= Task instructions =
Work out how many lines of the listing below contain the word "computer". Respond with that number only.
▬▬▬▬▬▬
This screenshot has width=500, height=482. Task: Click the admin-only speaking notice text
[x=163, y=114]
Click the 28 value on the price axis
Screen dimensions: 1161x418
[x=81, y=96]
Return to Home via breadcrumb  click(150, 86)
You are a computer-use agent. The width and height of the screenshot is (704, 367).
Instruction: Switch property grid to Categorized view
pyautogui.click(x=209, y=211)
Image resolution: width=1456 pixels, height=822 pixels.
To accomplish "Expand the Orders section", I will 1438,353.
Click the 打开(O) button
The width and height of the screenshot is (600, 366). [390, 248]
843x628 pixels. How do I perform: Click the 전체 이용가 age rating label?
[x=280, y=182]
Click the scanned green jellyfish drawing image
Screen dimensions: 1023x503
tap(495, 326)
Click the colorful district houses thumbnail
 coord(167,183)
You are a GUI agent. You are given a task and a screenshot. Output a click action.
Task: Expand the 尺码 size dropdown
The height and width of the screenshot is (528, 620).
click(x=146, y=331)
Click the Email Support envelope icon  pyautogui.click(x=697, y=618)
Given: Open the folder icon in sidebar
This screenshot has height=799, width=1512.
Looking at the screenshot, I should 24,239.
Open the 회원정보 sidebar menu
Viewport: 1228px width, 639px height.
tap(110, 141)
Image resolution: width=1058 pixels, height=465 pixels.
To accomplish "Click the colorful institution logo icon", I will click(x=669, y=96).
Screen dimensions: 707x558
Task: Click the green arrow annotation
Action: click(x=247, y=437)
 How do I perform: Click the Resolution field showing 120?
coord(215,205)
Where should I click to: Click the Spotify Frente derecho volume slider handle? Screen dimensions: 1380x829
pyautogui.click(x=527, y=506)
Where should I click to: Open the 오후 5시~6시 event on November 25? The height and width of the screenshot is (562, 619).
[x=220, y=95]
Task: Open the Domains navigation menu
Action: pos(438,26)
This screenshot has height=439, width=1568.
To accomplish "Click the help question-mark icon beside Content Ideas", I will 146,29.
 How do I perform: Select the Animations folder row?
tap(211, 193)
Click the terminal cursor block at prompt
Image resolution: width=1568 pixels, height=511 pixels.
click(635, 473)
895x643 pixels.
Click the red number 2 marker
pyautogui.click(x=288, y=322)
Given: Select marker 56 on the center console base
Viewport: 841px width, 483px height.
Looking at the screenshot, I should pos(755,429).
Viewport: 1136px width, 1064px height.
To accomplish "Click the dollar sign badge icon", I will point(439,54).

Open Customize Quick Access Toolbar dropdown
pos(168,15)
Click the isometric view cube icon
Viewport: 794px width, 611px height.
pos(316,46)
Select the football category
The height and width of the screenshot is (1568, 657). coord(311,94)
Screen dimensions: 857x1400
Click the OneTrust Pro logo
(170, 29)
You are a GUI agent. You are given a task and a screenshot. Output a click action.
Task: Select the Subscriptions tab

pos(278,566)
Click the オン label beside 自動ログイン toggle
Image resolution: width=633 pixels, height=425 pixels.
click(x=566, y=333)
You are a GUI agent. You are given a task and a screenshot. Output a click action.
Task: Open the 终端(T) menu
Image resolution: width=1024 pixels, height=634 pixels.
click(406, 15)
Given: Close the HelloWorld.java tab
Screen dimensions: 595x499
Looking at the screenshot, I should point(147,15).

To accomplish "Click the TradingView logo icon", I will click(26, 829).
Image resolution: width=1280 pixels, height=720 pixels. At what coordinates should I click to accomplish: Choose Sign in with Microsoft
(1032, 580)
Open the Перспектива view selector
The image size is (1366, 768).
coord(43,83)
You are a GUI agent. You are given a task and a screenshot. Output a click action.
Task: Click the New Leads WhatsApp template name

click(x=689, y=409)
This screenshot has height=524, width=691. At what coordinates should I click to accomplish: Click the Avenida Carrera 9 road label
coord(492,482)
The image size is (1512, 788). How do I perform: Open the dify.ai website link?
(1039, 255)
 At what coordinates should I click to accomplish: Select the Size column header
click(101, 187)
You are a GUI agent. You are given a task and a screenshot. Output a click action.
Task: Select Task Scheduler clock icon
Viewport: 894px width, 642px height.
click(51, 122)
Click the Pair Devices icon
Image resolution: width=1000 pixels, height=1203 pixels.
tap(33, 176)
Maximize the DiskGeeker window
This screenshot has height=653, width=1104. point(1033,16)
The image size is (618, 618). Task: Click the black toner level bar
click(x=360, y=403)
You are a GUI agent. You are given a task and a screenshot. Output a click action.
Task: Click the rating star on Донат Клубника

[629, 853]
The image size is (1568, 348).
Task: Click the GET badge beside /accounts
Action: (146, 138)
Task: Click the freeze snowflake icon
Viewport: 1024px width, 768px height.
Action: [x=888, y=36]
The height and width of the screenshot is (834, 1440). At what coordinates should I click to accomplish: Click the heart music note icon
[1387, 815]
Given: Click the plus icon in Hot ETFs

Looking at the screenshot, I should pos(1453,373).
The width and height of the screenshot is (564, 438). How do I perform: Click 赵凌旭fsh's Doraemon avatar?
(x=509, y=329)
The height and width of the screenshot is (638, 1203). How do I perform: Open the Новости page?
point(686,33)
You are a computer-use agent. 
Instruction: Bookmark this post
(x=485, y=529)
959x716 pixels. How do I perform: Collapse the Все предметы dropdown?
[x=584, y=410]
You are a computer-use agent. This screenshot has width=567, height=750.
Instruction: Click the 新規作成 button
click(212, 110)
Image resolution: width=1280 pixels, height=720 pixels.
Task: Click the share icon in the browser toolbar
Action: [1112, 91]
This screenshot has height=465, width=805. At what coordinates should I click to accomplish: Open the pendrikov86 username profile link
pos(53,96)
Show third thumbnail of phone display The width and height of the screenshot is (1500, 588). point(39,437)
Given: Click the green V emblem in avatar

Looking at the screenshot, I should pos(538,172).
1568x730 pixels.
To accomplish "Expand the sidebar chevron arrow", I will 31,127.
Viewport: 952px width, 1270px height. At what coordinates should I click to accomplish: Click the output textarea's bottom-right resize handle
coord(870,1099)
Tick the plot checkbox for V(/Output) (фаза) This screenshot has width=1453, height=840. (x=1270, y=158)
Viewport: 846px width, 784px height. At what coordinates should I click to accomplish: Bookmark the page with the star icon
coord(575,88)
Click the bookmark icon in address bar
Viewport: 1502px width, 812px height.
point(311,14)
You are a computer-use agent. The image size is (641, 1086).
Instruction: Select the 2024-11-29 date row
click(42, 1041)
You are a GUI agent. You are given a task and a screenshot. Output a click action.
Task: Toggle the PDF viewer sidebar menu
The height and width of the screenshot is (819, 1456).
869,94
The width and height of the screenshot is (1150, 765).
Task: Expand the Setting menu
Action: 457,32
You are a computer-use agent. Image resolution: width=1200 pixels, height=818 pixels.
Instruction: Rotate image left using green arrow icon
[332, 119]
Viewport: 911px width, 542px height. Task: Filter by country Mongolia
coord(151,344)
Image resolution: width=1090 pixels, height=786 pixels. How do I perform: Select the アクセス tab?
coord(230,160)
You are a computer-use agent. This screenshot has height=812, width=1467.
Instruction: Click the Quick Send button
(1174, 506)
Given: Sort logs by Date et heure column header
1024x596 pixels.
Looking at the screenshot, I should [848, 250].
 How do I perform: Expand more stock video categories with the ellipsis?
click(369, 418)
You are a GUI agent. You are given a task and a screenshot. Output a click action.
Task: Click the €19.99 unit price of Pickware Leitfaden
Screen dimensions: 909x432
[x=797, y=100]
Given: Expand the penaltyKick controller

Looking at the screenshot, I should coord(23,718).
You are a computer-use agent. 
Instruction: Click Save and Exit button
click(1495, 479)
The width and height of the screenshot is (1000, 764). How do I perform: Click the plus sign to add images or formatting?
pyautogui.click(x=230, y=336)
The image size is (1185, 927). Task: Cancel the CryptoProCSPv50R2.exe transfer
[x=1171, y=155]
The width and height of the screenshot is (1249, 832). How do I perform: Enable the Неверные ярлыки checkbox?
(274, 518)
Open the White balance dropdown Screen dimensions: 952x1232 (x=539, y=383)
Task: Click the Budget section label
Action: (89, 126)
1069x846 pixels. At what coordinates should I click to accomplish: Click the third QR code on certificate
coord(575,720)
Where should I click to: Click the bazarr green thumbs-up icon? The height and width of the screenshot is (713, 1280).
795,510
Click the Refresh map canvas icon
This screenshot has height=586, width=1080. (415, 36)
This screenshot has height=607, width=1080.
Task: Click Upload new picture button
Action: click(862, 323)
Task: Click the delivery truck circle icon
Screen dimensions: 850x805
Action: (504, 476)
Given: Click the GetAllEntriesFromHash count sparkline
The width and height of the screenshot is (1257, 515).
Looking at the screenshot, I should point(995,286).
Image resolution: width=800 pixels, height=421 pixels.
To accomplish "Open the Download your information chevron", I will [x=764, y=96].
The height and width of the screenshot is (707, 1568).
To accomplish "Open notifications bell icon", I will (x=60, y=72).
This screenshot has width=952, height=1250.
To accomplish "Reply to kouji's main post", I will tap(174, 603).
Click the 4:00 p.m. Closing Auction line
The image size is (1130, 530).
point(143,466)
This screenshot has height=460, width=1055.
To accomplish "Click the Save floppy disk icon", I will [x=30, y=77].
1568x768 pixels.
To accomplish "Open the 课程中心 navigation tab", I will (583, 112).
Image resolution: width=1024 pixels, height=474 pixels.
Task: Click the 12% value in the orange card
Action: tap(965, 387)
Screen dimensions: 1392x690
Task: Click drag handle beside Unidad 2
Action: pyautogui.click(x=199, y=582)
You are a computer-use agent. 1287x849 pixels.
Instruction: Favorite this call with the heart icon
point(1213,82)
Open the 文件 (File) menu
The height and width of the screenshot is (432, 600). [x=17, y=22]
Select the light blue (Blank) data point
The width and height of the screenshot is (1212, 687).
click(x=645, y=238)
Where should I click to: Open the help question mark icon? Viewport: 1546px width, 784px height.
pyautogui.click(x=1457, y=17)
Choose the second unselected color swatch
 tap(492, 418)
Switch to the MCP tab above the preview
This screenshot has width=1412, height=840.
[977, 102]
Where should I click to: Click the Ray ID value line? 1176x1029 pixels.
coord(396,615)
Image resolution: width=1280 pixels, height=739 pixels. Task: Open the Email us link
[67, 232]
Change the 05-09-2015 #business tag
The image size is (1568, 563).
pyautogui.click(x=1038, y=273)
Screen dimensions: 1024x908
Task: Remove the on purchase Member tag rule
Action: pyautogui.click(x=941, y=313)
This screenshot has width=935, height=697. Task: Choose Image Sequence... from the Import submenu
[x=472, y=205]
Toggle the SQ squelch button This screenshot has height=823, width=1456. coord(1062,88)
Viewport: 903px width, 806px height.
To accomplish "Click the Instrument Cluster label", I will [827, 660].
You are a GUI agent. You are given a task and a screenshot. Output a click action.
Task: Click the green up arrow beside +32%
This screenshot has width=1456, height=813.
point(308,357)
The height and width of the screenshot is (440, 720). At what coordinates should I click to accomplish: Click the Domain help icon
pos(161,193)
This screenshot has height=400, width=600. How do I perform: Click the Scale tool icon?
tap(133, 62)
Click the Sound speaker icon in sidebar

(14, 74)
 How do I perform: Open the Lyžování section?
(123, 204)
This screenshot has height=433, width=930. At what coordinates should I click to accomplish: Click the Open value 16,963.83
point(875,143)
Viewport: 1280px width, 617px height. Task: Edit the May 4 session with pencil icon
▬▬▬▬▬▬
= Written response =
8